Para acordar a água que está dormindo. Se ela despertar depois de a beber, lhe fará mal.

O tempo ocupado nessa operação era o preciso para resfriar o corpo e colocar-me mais ou menos na mesma temperatura.

A estes e outros fatos idênticos quase não podemos chamar superstição, antes são experiências da sabedoria popular, o que é comum entre todos os povos e infelizmente mal apreciado.

Há superstições sacrílegas e algumas mesmo de uma revoltante infâmia, como a que leva ao crime de se apoderarem de cadáveres de crianças recém-nascidas e pagãs. É um fato comum e para o qual a policia devia voltar a sua atenção.

Encontram-se vendedores de bugigangas impingindo objetos ditos sagrados, como pedacinhos de pedra d’ara – usados por pessoas de alto coturno – para atrair felicidade, afugentar malefícios, etc. Se se lhes fala em água benta, tão aconselhada pela igreja aos fiéis: - Não, isso não, lembra defunto.

Se uma borboleta, à noite, atraída pela luz, penetra na casa, é prenúncio de uma calamidade. A pobrezinha da bruxa é trucidada sem piedade, para afugentar o mal.

Se uma aranha desce pelo seu fio sobre a mesa, na hora do almoço, é anúncio de males; se na hora do jantar ou da ceia, de esperanças, de felicidades.

Colocar dinheiro sobre a mesa, prenúncio de pobreza.

O jasmim de Caiena em um quintal traz desgraça para a casa.

O canto da coruja, à noite, o grito estrídulo do rasga-mortalha, por cima do telhado da casa, anuncia morte certa de pessoa da família.

E seria um nunca acabar referir todas essas tolices, todos esses cúmulos de inépcia que preocupam continuamente mesmo pessoas de certa cultura.

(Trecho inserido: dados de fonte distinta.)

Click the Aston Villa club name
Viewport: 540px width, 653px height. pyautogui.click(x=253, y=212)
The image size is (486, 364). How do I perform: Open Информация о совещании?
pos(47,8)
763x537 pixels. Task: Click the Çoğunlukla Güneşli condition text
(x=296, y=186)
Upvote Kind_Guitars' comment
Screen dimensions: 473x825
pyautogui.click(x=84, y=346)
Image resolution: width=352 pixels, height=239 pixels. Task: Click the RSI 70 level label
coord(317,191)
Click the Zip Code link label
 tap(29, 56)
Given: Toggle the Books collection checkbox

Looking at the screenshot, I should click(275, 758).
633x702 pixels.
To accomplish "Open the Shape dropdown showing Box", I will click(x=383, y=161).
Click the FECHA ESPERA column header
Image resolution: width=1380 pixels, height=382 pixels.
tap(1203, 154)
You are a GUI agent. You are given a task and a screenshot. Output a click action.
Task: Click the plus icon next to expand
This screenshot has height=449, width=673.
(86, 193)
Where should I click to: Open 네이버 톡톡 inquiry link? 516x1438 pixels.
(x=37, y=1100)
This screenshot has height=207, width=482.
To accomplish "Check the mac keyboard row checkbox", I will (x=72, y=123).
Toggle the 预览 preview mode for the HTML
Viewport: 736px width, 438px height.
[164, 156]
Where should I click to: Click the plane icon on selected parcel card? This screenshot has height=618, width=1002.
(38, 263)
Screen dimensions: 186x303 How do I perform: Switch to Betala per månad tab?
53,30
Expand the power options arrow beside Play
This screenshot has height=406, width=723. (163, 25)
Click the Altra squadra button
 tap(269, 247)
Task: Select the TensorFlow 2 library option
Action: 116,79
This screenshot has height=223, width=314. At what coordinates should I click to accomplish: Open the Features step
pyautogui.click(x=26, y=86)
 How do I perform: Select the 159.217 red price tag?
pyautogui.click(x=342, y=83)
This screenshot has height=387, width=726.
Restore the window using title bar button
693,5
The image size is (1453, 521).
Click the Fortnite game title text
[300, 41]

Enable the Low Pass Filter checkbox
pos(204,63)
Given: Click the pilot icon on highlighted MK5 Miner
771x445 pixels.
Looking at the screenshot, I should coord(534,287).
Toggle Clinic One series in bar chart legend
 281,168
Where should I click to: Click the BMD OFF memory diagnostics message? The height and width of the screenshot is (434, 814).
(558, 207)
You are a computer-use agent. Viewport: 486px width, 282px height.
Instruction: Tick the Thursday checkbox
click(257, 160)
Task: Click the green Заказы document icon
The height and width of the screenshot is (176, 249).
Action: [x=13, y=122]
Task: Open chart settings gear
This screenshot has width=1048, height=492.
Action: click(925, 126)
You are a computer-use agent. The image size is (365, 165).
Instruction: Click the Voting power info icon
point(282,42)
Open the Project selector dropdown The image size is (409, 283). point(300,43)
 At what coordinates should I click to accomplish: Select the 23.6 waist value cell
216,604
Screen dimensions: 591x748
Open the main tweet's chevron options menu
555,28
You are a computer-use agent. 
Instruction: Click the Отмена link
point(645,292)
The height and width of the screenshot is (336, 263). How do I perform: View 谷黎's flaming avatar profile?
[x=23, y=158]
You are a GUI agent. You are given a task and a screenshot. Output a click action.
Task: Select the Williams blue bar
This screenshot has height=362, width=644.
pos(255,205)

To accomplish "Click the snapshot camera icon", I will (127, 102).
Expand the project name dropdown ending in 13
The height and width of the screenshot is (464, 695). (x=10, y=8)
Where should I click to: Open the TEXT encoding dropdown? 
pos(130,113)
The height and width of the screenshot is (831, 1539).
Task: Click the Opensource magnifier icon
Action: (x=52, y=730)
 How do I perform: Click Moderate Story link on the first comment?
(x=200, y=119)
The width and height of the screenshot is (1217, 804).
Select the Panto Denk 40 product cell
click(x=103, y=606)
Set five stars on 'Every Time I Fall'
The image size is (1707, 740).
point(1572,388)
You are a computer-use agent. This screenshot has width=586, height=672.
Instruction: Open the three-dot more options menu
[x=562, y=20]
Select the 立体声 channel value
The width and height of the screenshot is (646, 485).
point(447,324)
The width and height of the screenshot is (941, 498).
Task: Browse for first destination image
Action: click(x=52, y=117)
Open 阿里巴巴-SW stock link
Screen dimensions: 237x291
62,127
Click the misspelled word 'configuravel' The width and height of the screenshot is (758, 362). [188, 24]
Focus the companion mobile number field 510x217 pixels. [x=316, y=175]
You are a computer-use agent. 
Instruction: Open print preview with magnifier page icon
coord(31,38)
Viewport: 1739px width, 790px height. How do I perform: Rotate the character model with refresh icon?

A morte ferira a mãe de alta patente de nosso exército. Fui ao enterro. Quando o caixão transpunha a porta da sala de visitas, apesar do grande número de pessoas que iam saindo, ouviu-se a voz da nora da finada: "- Atira atrás do caixão tudo e apaga as velas". E ela deu o exemplo, arremessando para o quintal, na direção da porta da rua, vidros e sobras de água benta, ramos de alecrim, pedaços de cera, enfim, o resto de tudo quanto servira para a morta.

- Para que fazem isso? – perguntei – É um desrespeito, uma falta de delicadeza.

- Ah! não – respondeu-me a dona da casa – é para não ir outra pessoa atrás dela.

Vã precaução; pouco tempo depois eu acompanhava o enterro dessa mesma pessoa que tomava as providências para afastar a morte de casa. Mostrara-se tão temerosa da morte, e seguira de perto a sogra.

No entanto, não vi repetir-se com ela a mesma cena e até hoje, são passados anos, nenhuma outra pessoa da família faleceu.

A superstição não tem explicação racional alguma. É melhor confiar na Providência Divina, entregar-se inteiramente à sua santa vontade. Isto dá inteira calma e felicidade.